### Exercise directions
Continue the article on Toyota's Project Genesis from the point where it stops.

### Source passage
= Toyota Project Genesis =

Plan by Toyota to attract younger customers

Project Genesis was a plan by the Toyota Motor Sales USA to attract more youthful buyers to the company's products. Widely considered by the media to be one of Toyota's worst flops, the experiment provided the foundation for Toyota's Scion marque. The endeavors of this approach were also used in the home market of Japan. The Japanese market efforts were the result of several Japanese companies contributing products or services under the WiLL brandname, and Toyota's contribution was three vehicles offered at restructured Toyota Japanese sales channels from Toyota Vista Store to Toyota Netz Store.

Launched in 1999, Project Genesis was a task force formed by Yoshimi Inaba, president of Toyota Motor Sales USA and James Press, COO of TMS. They intended to take three new products which were about to be introduced and sell them as a "marque within a marque" through Toyota's United States and Japanese dealer network.

### Material provided
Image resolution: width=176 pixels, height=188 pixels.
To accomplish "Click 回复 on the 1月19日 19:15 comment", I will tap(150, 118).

### Expected output
The cars, the Celica, MR2 Spyder, and Echo, would be bundled together and advertised differently from other Toyota models. At the time, in America, these vehicles were in segments that were shrinking and not necessarily considered typical youth segments. Regardless, the parent company in Japan challenged Toyota USA to market these existing products as "youth" vehicles.

The Toyota ECHO was a global vehicle sold in Asia and Europe under the name Yaris. It attracted young American buyers in the first year of its launch, but the average age would creep up in subsequent years. The ECHO has since been replaced by the global brand Yaris nameplate. The MR2 Spyder, named the MR-S in Japan, did not sell very well either, as it was believed to be impractical for younger generation buyers. Little storage room, low seating capacity, and other problems are common to two seater convertibles, but they are inconvenient when it's the owner's only car. Another problem was the important restrictions imposed on Toyota; these caused severe dealer markups and made the car less accessible to younger buyers. The MR2 Spyder did at least sell well with the tuner market and older demographics. The Celica, on the other hand, was at first successful with younger buyers. In 2000, its first model year being sold under the 'Project Genesis' marque, sold over 65,000 units. Sales started to trail off towards it final 2005 model year, in which only 15,000 units were sold. In later years the Toyota Matrix was added to the 'Project Genesis' lineup.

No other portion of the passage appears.